Victoria-based additive manufacturing company SPEE3D has successfully participated in the annual US Marine Corps Integrated Training Exercise 4-23 (ITX), printing on-demand parts in the field to support crucial defence operations.

The event is a live-fire exercise that will train battalion and squadron-sized forces in the tactical application of combined-arms manoeuvre and offensive and defensive operations during conflict, SPEE3D said in a press release. 

Over the course of a month, ITX evaluated the skills and adaptability of a force of more than 3,700 Marines and sailors through a series of incremental exercises. 

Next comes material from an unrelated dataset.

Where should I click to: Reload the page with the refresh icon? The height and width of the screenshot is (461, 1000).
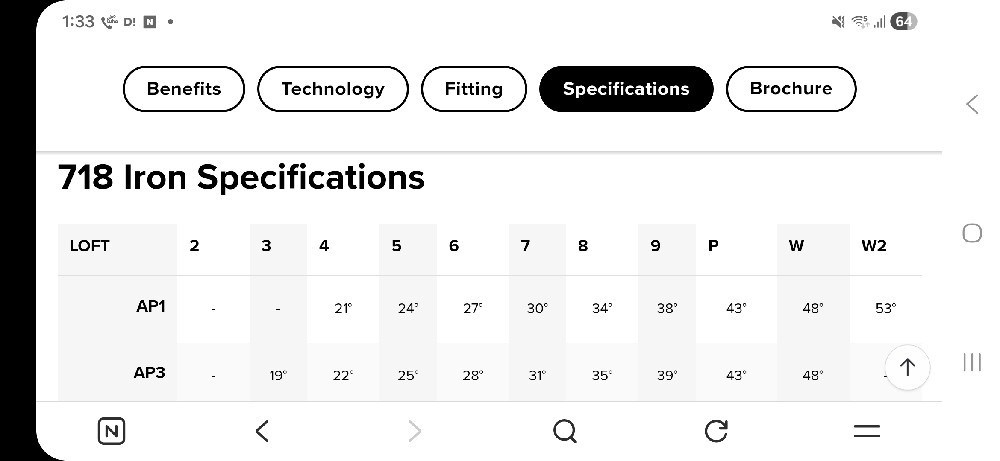[x=716, y=431]
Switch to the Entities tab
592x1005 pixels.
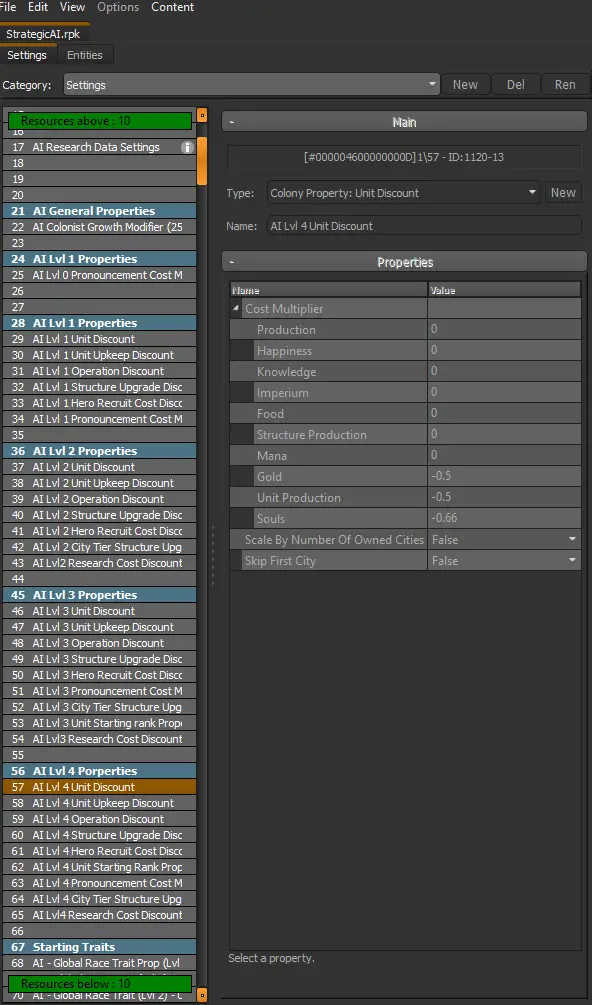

WarpSPEE3D from SPEE3D was sent to the live fire Marine Corps Air Ground Combat Centre Twentynine Palms, California, to print vital components that had been damaged while being transported from ground support at the Marine Corps Air Station in Miramar, California. 

Throughout the past few years, SPEE3D has regularly demonstrated its expeditionary point-of-need defence capabilities by participating in numerous military field trials with the US, UK, and Australian armed forces.  

Chris Harris, America’s Vice President of Defence for SPEE3D, said it is a privilege to be invited. He is also looking forward to collaborating with the United States Marine Corps on future training exercises.

“Our involvement in ITX 4-23 is yet another testament to our commitment to partnering with the military worldwide to provide the best outcomes for rapidly printing 3D metal parts where they are needed the most – near the warfighter,” Harris stated. 

Meanwhile, Chris Curran, program manager for the Consortium for Additive Manufacturing Research and Education (CAMRE), explained, “For two consecutive weeks during Integrated Training Exercise 4-23 with the U.S. Marine Corps Forces Reserve, SPEE3D repeatedly demonstrated their ability to 3D print metal replacement parts, outdoors, in an expeditionary environment.”

According to him, what was significant was their capacity to make parts in hours rather than days, which may potentially provide a competitive advantage to warfighters and maintainers in a disputed situation.

SPEE3D said WarpSPEE3D is the world’s first large-format metal 3D printer to use SPEE3D’s patented Cold Spray Additive Manufacturing (CSAM) technology, allowing for quick, cost-effective, and scalable production. 

Furthermore, XSPEE3D, developed just last year and specially designed for military use, is an easily transportable 20ft shipping container unit that holds the printer and accompanying equipment, allowing metal parts to be manufactured.